In the latest ANO, available as CAP393.PDF, Article 129 states ‘Direct costs’ means, in respect of a flight, the costs actually and necessarily incurred in connection with that flight without a view to profit but excluding any remuneration payable to the pilot for his services as such; In a CAA document entitled Summary of Public Transport (intended to explain some bits of the ANO; I have a copy but I am sure it is at caa.co.uk somewhere) it says Direct costs are those incurred directly in relation to a flight (e.g. fuel) However there is no doubt that the direct costs of a flight are (1) Fuel (2) Cost of 50hr check divided by 50 (3) Cost of 150hr check divided by 150 (4) Cost of engine overhaul divided by the full engine TBO (5) Cost of prop overhaul divided by the full prop TBO and a few other things like that; all of these relate directly and inescapably to airborne time. Yet the CAA doesn’t like anything other than fuel, it appears. I wrote to them for clarification but they never answered, instead sending me the above summary document. The meaning of “direct costs” is relevant to the case where an individual X owns a plane Y PRIVATELY and does a business flight. The business probably cannot reimburse him for more than the “direct cost”. But there is a way around this. The key is to make sure the direct cost to the pilot is the entire cost of the flight. The obvious way to achieve this is to rent the plane in from somewhere; the direct cost is then the full cost of the rental and you can get that back from the business without contravening any rules.

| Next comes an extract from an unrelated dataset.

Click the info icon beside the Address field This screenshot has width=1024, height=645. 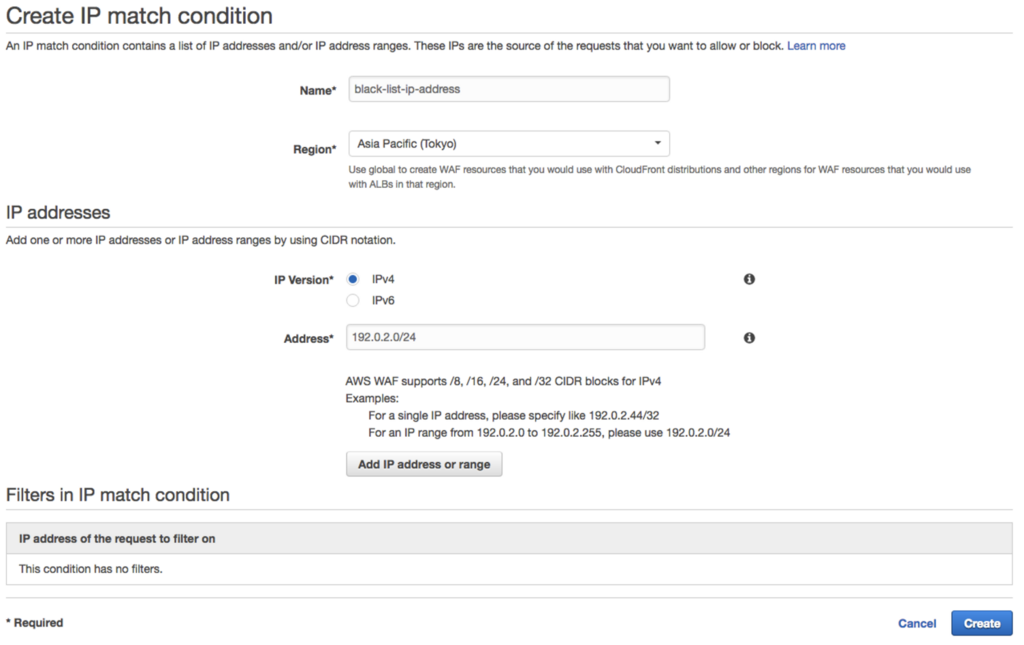(749, 338)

Similarly, it can be done if X has two companies: C1 - owns the plane C2 – X’s main business If X flies privately, C1 invoices X (and X can then do the normal sort of PPL cost sharing if he wants) If X flies on business of C2, C1 invoices C2. If somebody else (Y) rents the plane, C1 invoices Y The above is standard practice, and differs from renting a plane in from a flying school only in that X is involved in both companies. The remaining option If X flies on business of C1, C1 invoices C1 i.e. nobody invoices anybody is interesting but I can’t see why it should not be allowed. Views? There are advantages in owning the plane in a company separate from X's main livelihood, especially if the plane is being rented out. |
Attentive readers of this exciting, nay, thrilling thread will have noticed that the CAA's summary was linked to very early in the thread by, er, me. Someone else provided a link to Article 130 of the ANO, which is the Ur-text. Attentive readers of (a) the Summary and (b) the ANO, will have noticed that it also includes a definition of "annual costs", which include maintenance, and so forth.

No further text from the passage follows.